Big data has been of concern in few selected industries and scenarios for some time: physical sciences (meteorology, physics), life sciences (genomics, biomedical research), financial institutions (banking, insurance, and capital markets) and government (defense, treasury). For these industries, big data was primarily a data volume problem, and to solve these data-volume-related issues they had heavily relied on a mash-up of custom-developed technologies and a set of complex programs to collect and manage the data. But, when doing so, these industries and vendor products generally made the total cost of ownership (TCO) of the IT infrastructure rise exponentially every year.

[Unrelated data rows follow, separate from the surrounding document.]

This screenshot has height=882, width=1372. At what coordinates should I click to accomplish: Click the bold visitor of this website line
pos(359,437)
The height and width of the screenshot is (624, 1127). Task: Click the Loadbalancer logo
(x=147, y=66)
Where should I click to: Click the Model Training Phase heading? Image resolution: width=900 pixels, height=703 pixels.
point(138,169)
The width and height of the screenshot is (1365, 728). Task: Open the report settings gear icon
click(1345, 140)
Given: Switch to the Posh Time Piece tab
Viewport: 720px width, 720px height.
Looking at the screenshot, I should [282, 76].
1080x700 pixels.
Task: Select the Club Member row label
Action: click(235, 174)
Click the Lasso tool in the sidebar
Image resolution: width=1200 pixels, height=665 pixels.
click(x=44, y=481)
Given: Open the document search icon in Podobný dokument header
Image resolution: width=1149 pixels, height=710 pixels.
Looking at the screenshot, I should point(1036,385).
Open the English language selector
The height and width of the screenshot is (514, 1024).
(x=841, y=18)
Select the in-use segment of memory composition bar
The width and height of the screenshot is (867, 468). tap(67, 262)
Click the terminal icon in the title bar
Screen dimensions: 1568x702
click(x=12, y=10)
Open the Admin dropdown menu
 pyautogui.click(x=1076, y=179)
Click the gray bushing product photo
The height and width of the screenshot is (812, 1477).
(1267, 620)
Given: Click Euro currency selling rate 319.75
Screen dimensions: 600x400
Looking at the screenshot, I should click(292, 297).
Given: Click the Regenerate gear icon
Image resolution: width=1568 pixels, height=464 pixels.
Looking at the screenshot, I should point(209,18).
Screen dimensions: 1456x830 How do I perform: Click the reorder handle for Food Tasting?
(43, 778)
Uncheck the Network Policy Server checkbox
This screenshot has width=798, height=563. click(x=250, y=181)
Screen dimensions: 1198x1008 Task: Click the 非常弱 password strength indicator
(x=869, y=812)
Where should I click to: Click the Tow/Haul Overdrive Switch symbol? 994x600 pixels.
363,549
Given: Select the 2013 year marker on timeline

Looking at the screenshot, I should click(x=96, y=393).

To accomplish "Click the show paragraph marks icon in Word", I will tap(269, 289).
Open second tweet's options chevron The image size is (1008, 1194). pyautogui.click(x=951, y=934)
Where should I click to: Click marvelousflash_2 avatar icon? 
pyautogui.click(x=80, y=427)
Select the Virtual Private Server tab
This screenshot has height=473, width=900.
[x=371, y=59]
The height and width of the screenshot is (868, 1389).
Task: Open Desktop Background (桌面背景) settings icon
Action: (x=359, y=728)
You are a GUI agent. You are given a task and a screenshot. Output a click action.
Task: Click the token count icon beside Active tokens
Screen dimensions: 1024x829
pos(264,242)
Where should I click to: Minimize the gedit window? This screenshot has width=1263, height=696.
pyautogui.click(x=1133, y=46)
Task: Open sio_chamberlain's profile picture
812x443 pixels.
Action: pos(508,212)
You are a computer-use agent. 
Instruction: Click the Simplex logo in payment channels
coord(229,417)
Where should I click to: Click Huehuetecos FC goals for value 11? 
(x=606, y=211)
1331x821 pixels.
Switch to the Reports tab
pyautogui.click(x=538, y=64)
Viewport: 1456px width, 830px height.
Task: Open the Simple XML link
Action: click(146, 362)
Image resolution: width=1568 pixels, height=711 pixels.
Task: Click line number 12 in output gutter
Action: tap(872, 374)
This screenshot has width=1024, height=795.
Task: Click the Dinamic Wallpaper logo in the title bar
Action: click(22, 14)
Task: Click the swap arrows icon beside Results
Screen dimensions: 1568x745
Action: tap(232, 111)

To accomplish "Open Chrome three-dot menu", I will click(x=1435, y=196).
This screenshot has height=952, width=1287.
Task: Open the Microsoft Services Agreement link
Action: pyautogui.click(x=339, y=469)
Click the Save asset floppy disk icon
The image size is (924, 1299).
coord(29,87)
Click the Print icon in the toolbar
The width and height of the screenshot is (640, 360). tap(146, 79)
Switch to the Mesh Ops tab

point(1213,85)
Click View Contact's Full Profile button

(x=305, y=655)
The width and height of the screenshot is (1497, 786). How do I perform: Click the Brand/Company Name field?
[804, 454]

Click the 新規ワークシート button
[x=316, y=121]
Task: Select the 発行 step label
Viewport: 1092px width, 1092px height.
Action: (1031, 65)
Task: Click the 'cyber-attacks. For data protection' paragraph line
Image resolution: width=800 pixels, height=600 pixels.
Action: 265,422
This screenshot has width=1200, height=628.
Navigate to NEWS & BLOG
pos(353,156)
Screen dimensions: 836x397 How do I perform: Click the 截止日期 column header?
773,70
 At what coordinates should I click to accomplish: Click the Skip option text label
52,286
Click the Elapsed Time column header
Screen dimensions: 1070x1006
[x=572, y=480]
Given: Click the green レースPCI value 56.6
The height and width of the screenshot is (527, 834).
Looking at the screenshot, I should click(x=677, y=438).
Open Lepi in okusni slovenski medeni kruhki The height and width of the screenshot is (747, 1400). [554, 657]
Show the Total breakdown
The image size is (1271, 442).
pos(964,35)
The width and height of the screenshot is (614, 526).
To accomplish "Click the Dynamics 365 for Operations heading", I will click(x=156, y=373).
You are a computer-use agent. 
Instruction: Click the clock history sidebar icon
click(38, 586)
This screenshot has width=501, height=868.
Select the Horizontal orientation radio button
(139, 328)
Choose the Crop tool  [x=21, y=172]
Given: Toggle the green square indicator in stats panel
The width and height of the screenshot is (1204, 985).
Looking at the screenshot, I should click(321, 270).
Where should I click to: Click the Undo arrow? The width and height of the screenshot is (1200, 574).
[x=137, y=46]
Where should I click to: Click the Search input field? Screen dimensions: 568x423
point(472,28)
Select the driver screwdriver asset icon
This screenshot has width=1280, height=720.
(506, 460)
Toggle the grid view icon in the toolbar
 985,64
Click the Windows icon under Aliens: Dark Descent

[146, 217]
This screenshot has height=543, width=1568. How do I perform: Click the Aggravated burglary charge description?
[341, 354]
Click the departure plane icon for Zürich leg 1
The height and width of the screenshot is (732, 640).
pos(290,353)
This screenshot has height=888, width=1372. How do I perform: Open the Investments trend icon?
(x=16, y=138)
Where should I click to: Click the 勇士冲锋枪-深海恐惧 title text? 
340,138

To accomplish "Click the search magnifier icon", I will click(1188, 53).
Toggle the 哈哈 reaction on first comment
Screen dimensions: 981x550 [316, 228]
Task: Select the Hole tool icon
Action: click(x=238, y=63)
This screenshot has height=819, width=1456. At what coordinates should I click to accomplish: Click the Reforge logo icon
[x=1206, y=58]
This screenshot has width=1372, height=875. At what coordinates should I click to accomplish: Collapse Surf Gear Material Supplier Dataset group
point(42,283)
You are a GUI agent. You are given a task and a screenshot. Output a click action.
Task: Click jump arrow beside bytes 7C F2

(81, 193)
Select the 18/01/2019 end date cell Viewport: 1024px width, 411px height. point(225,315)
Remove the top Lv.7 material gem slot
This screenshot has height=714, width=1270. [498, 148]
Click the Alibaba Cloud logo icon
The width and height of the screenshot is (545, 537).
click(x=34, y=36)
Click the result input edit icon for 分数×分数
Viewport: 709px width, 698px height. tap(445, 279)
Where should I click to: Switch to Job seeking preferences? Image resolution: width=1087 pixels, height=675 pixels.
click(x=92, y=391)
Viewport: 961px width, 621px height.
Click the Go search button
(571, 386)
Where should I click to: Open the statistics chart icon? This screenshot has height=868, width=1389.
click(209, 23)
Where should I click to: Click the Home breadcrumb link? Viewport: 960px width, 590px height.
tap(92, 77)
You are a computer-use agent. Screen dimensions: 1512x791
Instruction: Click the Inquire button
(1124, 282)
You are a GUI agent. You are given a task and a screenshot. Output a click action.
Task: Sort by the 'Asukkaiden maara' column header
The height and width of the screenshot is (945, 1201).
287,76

CIOs and CTOs have always grappled with dilemmas like how to lower IT costs to manage the ever-increasing volumes of data, how to build systems that are scalable, how to address performance-related concerns to meet business requirements that are becoming increasingly global in scope and reach, how to manage data security, and privacy and data-quality-related concerns. The polystructured nature of big data has made the concerns increase in manifold ways: how does an industry effectively utilize the poly-structured nature of data (structured data like database content, semi-structured data like log files or XML files and unstructured content like text documents or web pages or graphics) in a cost effective manner?